··· Selected excerpt

I would imagine that if the M/R uses Mapper.setup() to instantiate the HTable for the index
write  and then in Mapper.map() writes to the index table, why would the co-processor take
much more time?

I think a code review would be in order.


On Feb 18, 2013, at 6:22 AM, yonghu <yongyong313@gmail.com> wrote:

> Ok. Now, I got your point. I didn't notice the "checkAndPut".
> 
> regards!
> 
> Yong
> 
> On Mon, Feb 18, 2013 at 1:11 PM, Michael Segel
> <michael_segel@hotmail.com> wrote:
>> 
>> The  issue I was talking about was the use of a check and put.
>> The OP wrote:
>>>>>> each map inserts to doc table.(checkAndPut)
>>>>>> regionobserver coprocessor does a postCheckAndPut and inserts some
rows to
>>>>>> a index table.
>> 
>> My question is why does the OP use a checkAndPut, and the RegionObserver's postChecAndPut?

······
··· Collected material

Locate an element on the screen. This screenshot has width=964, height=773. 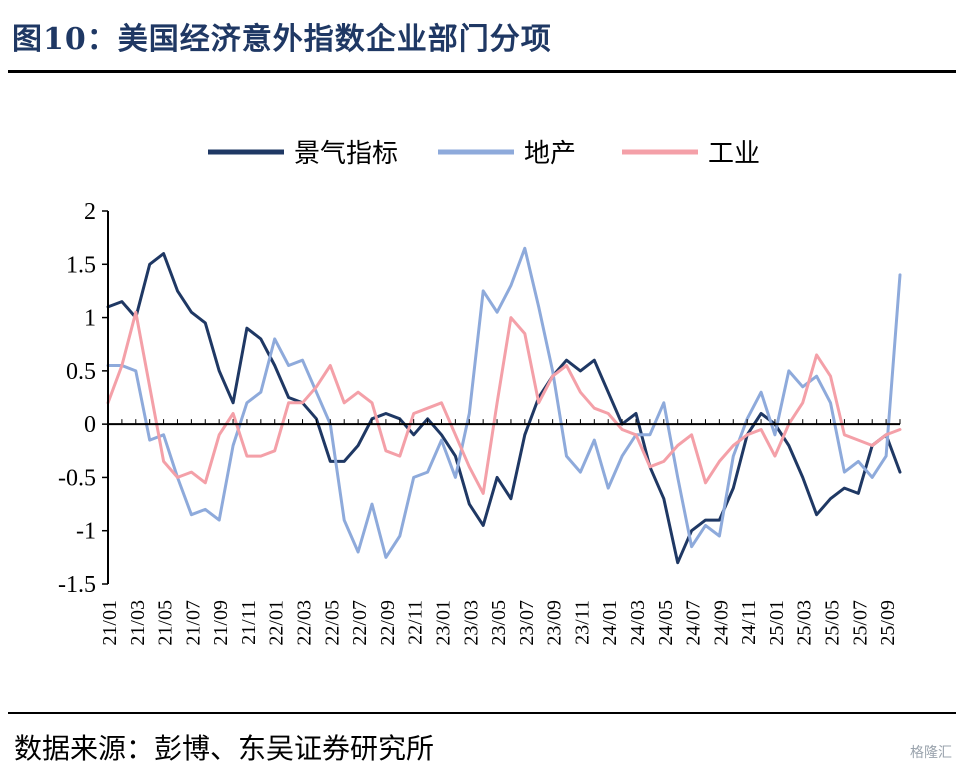
x-tick-label: 23/09 is located at coordinates (555, 623).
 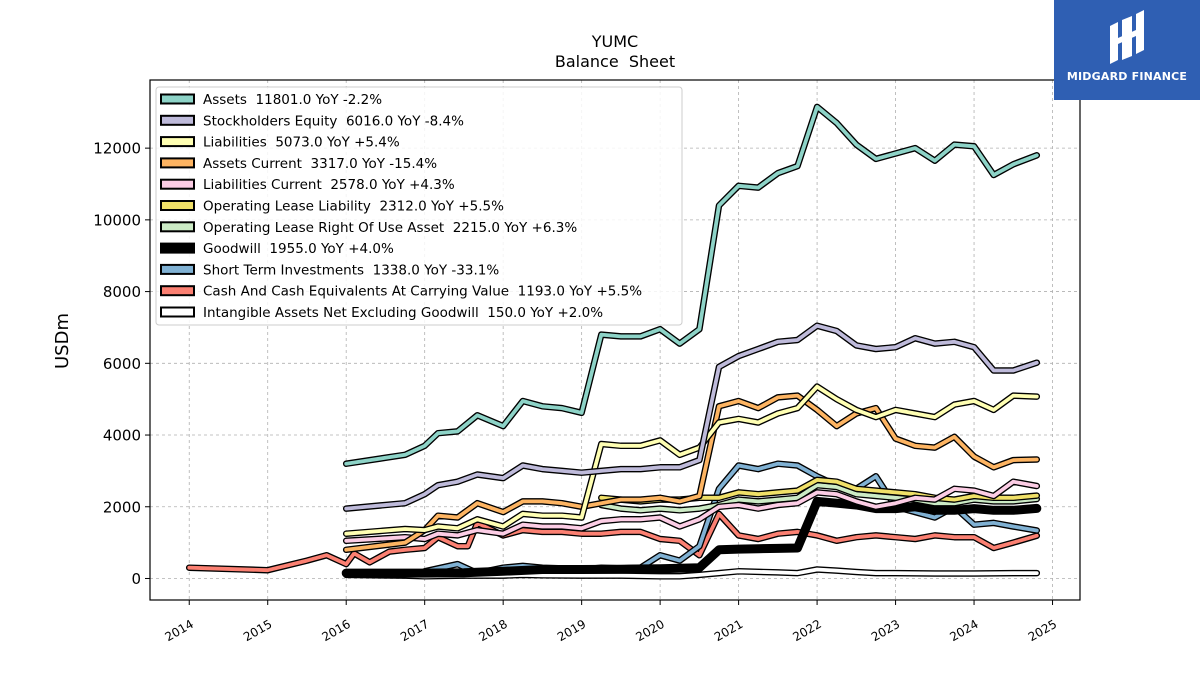 I want to click on y-tick-label: 0, so click(x=136, y=579).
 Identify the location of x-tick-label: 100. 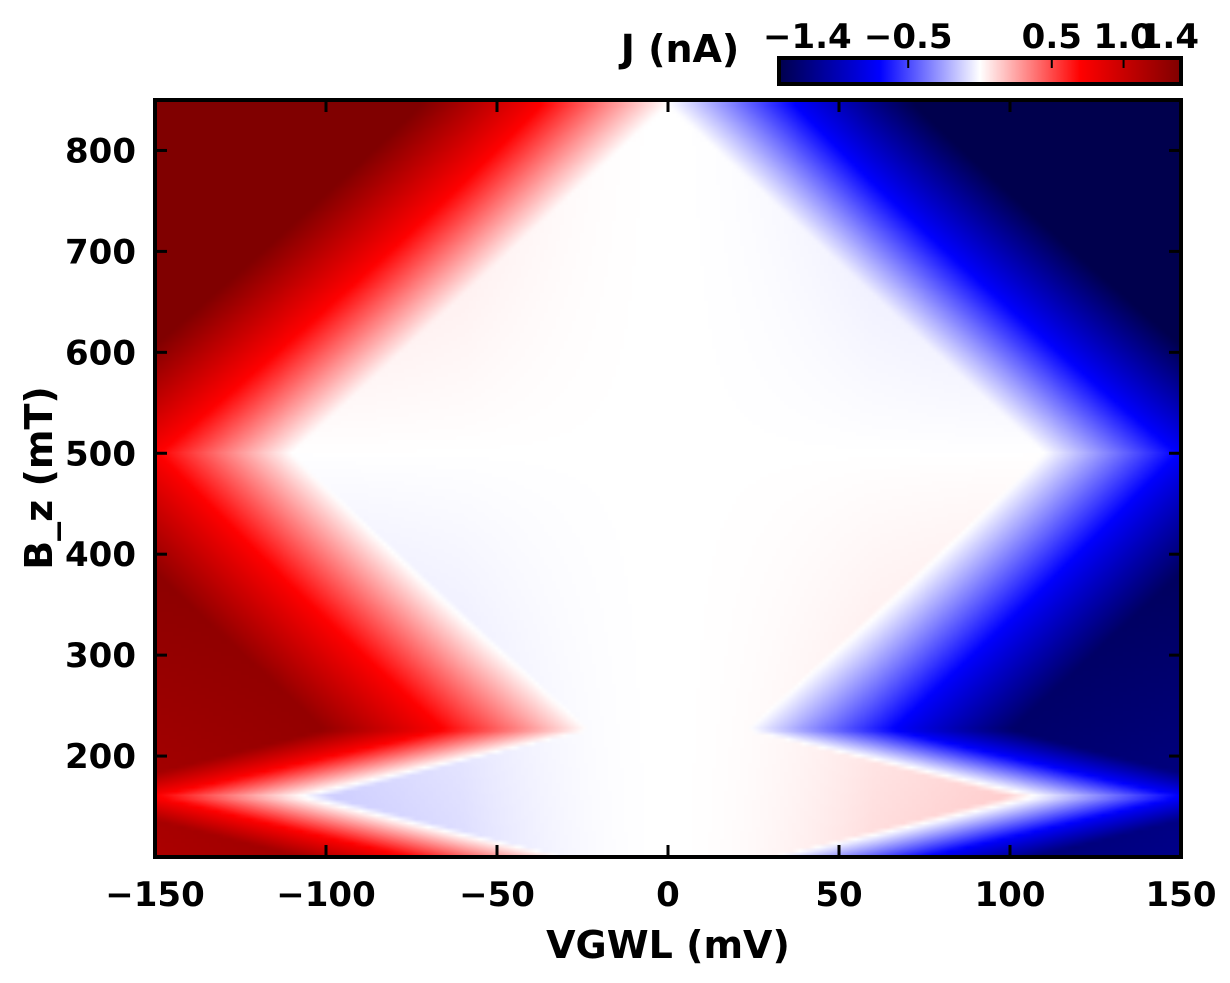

······

Answer these questions from the checkAndPut excerpt:
1. Which Mapper method does the first writer suggest for instantiating the HTable for the index write?
2. What does yonghu say he had not noticed?
3. In the original post Segel quotes, what does the RegionObserver coprocessor do?
The lines that come with this text aren't needed here.

=== Worked solution ===
1. Mapper.setup()
2. The "checkAndPut"
3. It does a postCheckAndPut and inserts some rows into an index table.